Um olhar, uma tentativa de compreensão sobre algumas coisas que são vida.

Os Tempos em que Vivemos

Um olhar, uma tentativa de compreensão sobre algumas coisas que são vida.

(310) O “Relatório Final” sobre o presente e o futuro.

Tempo estimado de leitura: 8 minutos.

 

A América não está preparada para defender ou competir na era da Inteligência Artificial. Esta é a dura realidade que devemos enfrentar, Relatório Final.

 

Apenas os Estados Unidos e a China têm os recursos, o poder comercial, o acervo de talentos e o ecossistema de inovação para liderar o mundo em IA, Relatório Final.

 

Estabelecer uma defesa contra adversários com capacidade de IA sem empregar a IA, é um convite ao desastre. [...] Os humanos não podem estar em todos os lugares ao mesmo tempo, mas o software pode, Relatório Final.

 

A tecnologia em regimes autoritários é usada como instrumento de vigilância, influência e controle político, ao passo que nos regimes democráticos é usada como instrumento de vigilância, influência e controle público.

 

 

 

 

 

A inauguração daquilo que se pensa virem a ser os novos tempos, sem se saber muito bem como eles serão, é uma das características das revoluções. Uma abertura de possibilidades que se desejam, que se adivinham. Exatamente por isso, uma vez iniciadas nunca se sabe bem o que vai acontecer, se virão a ter sucesso, onde pararão.

Como observou Arendt, uma revolução representa um tempo entre o fim de um passado que já não satisfaz e que já não dá respostas, e um novo começo que se oferece como absolutamente imprevisível.
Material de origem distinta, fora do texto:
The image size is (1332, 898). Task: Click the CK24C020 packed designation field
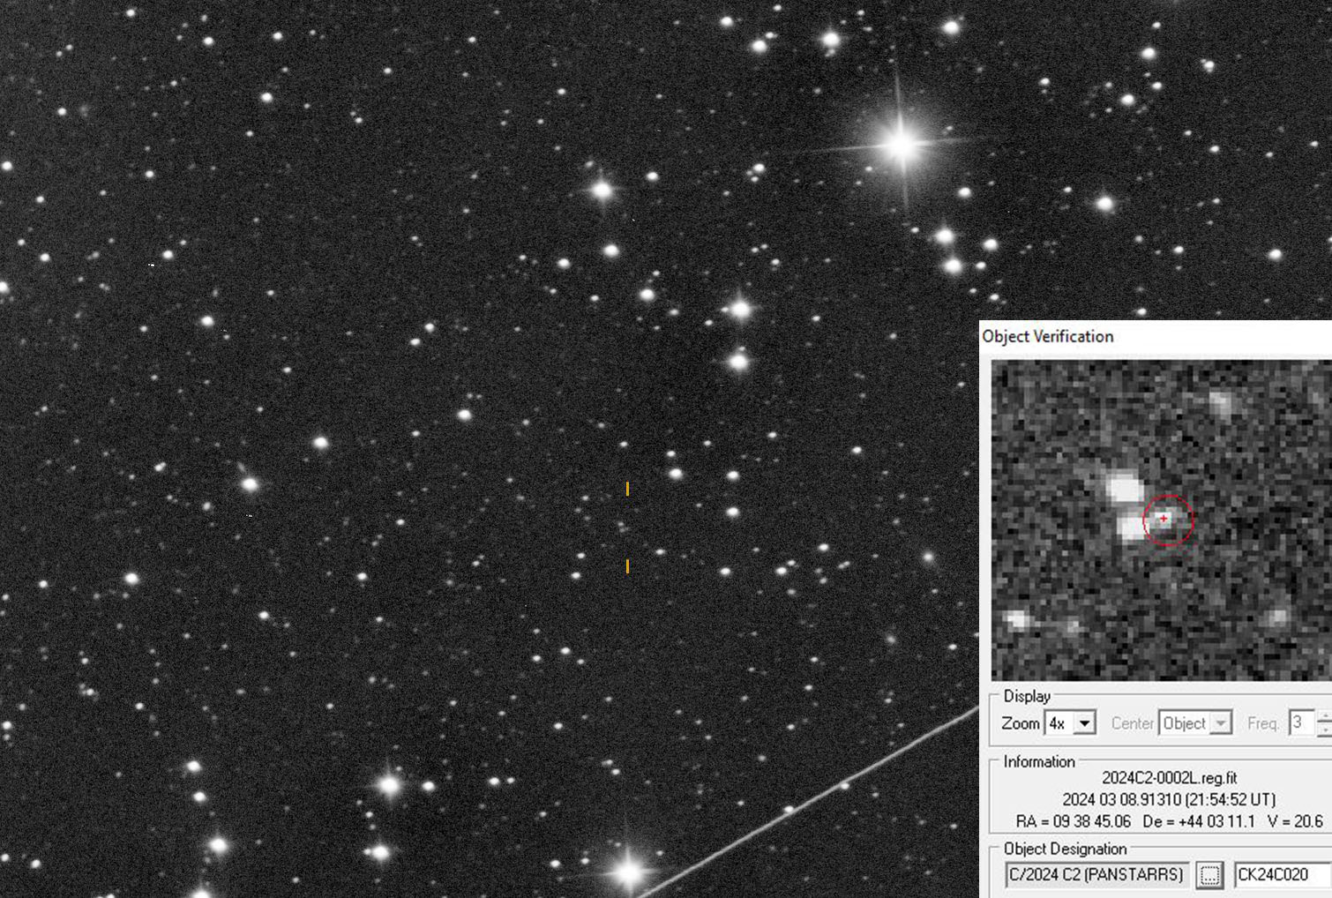click(1282, 875)
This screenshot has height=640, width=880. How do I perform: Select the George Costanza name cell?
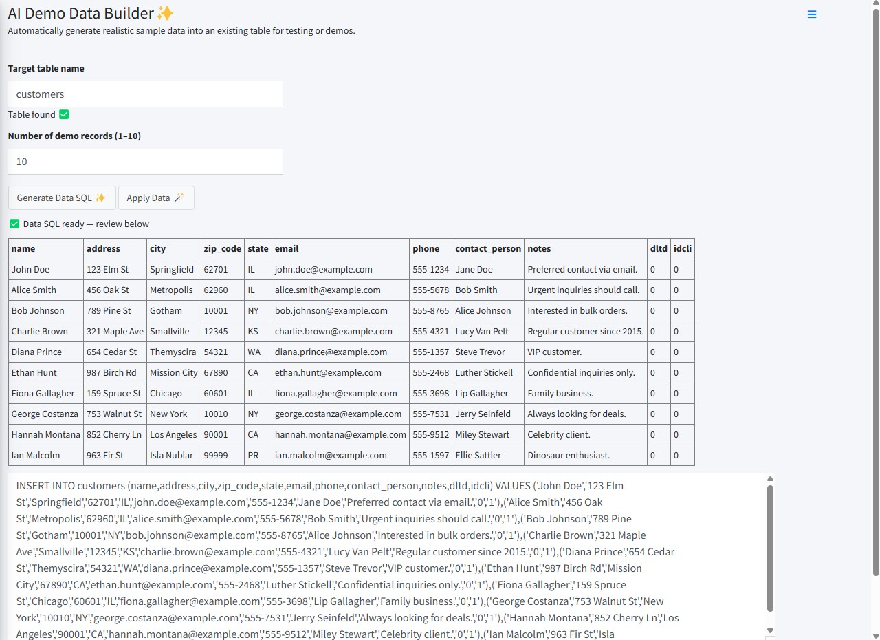45,414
As revoluções não consistem apenas numa mudança, como sucede com um golpe de estado, desobediência civil ou transformação de um governo. Não se tratam de restaurações ou de tentativas de retrocesso a um momento original em que a ordem estaria estabelecida. Pelo contrário, a revolução tem como consequência a instauração de uma novidade absoluta em termos de instituição, até aí não existente.
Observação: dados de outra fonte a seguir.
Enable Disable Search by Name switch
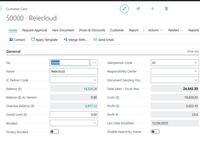 155,132
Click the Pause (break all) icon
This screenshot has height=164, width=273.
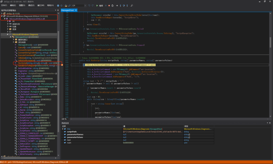click(106, 5)
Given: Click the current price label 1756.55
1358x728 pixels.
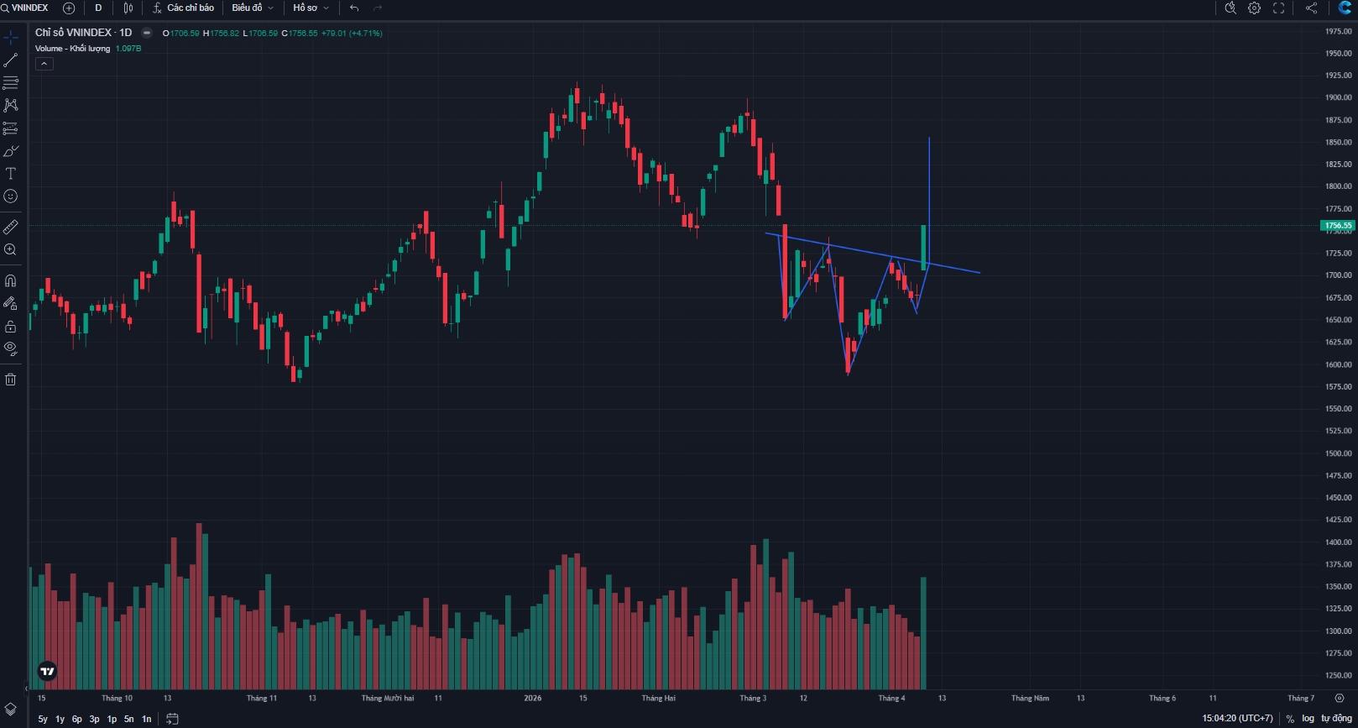Looking at the screenshot, I should click(x=1337, y=226).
Podemos, contudo, considerar num sentido mais prático, que mesmo entre as revoluções, há umas mais radicais que outras, há as que não passam de pequenas revoluções, acabando algumas (a maior parte) por terminarem em golpes de estado, em que tudo se muda para tudo permanecer na mesma. Bem sei, não são verdadeiras revoluções, mas é o que mais acontece.

Por tudo isto é que só depois delas feitas se pode ver quem ganhou. Aplica-se aquela quase boutade do futebolista português que quando perguntado sobre a previsão do resultado de um jogo, disse que “prognósticos sobre o resultado só no fim do jogo”.

Com as alterações políticas, sociais e económicas, passa-se o mesmo. Só depois, muitas das vezes só muito tempo depois, é que se vê quem ganhou, ou seja, quem beneficiou com o processo.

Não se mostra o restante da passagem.